▸ **To be done**:
1 – In the listing, rewrite the lines from the one with "Click the hexagonal bolt head" through the end of the listing, substituting "Window" for each "Viewport" and leaving everything else unchanged.
2 – Pick up the blog post on Big Data for SQL Server professionals from its final sentence and keep writing it.

▸ **Document segment**:
════════
December 2015

#BigData is coming; what should SQL Server people do about it?

I’ve been presenting a lot on Big Data (specifically Hadoop) from the perspective of a SQL Server DBA, and I’ve made a couple of recent observations.  I think most people are aware of the fact that data generation is growing at a staggering rate, with some estimates as high as 44 zettabytes by the year 2020; what I think is lacking in the SQL Server community is a rapid movement among database professionals to expand their skills to highly scalable Big Data platforms (like Hadoop) or streaming technologies.  Don’t get me wrong; I think there’s people out there who have made the transition (like Michelle Ufford; SQLFool, now Hadoopsie), and are willing to share their knowledge, but by and large, I think most SQL Server professionals are accustomed to working with our precious relational system.
════════
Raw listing
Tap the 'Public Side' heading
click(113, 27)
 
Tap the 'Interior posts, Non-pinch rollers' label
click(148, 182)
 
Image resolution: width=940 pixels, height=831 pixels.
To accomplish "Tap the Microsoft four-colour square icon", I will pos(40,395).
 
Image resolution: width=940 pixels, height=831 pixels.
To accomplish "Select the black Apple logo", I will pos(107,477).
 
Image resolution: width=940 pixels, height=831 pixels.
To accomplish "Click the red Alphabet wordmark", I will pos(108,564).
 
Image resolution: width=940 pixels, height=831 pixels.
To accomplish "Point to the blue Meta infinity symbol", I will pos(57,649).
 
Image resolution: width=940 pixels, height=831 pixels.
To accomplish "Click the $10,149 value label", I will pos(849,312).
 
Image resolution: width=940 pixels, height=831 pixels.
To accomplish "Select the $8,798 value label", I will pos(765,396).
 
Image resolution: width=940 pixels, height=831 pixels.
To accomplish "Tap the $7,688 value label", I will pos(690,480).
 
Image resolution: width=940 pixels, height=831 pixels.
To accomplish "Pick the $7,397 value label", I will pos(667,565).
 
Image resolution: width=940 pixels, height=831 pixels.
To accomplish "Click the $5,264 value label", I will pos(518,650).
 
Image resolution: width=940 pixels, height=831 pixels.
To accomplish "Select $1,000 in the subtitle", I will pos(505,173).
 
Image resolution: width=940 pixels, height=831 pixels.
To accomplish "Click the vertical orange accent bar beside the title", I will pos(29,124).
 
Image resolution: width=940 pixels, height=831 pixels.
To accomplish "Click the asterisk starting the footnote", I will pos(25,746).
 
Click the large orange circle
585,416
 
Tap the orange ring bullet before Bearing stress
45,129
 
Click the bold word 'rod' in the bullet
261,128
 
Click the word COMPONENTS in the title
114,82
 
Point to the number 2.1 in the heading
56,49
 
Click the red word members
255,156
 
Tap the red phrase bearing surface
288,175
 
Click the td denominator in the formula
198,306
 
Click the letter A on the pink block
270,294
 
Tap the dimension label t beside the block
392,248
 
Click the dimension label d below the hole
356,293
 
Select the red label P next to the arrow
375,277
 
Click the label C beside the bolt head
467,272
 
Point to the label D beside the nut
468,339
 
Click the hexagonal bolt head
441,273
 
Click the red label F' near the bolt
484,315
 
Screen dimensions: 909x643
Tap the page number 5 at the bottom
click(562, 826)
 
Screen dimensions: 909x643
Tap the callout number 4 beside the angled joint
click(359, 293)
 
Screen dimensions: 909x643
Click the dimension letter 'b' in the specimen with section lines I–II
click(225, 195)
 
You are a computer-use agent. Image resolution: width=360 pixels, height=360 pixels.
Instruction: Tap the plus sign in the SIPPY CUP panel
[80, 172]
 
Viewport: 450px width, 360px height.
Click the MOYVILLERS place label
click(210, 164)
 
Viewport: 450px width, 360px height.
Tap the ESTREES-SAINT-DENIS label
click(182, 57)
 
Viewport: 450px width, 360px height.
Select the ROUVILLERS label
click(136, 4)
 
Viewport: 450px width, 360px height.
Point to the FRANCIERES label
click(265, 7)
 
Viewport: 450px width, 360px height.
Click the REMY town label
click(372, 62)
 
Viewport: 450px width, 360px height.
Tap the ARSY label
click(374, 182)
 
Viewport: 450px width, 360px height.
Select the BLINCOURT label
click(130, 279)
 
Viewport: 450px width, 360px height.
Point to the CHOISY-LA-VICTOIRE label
════════
▸ **The results**:
1 –
Click the hexagonal bolt head
441,273
 
Click the red label F' near the bolt
484,315
 
Screen dimensions: 909x643
Tap the page number 5 at the bottom
click(562, 826)
 
Screen dimensions: 909x643
Tap the callout number 4 beside the angled joint
click(359, 293)
 
Screen dimensions: 909x643
Click the dimension letter 'b' in the specimen with section lines I–II
click(225, 195)
 
You are a computer-use agent. Image resolution: width=360 pixels, height=360 pixels.
Instruction: Tap the plus sign in the SIPPY CUP panel
[80, 172]
 
Window: 450px width, 360px height.
Click the MOYVILLERS place label
click(210, 164)
 
Window: 450px width, 360px height.
Tap the ESTREES-SAINT-DENIS label
click(182, 57)
 
Window: 450px width, 360px height.
Select the ROUVILLERS label
click(136, 4)
 
Window: 450px width, 360px height.
Point to the FRANCIERES label
click(265, 7)
 
Window: 450px width, 360px height.
Click the REMY town label
click(372, 62)
 
Window: 450px width, 360px height.
Tap the ARSY label
click(374, 182)
 
Window: 450px width, 360px height.
Select the BLINCOURT label
click(130, 279)
 
Window: 450px width, 360px height.
Point to the CHOISY-LA-VICTOIRE label

2 –
Why is that?  I think it boils down to three reasons:

  1.  The SQL Server platform is a complex product, with ever increasing opportunities to learn something new.  SQL 2016 is about to drop, and it’s a BIG release; I expect most SQL Server people to wrap themselves up in new features and learn something new soon.  There’s always going to be a need for deep expertise, and as the product continues to mature and grow, it requires deeper knowledge.
  2. Big Data tools are vast, untamed, and very organic.  Those of us accustomed to the Microsoft development cycle are used to having a single official product drop every couple of years; Big Data tools (like Hadoop) are open-source, prone to various forks, and very rapidly developed.  It’s like drinking from a firehose.
  3. It’s not quite clear how it all fits together.  We know that Microsoft has presented some interesting data technologies as of late, but it’s not quite clear how the pieces all work together; should SQL Server pros learn Azure, HDInsight, Hadoop?  What’s this about U-SQL?  StreamInsight, Spark, Cortana Analytics?

The first two reasons aren’t easily solved; they require a willingness to learn and a commitment to study (both of which are difficult resources to commit).  The third issue, however, can be easily addressed by the following graphic.

This is Microsoft’s generic vision of a complete end-to-end analytics platform; for the data professional, it’s a roadmap of skills to learn.  Note that relational engines (and their BI cousins) remain a part of the vision, but they’re only small pieces in an ever-increasing ecosystem of database tools.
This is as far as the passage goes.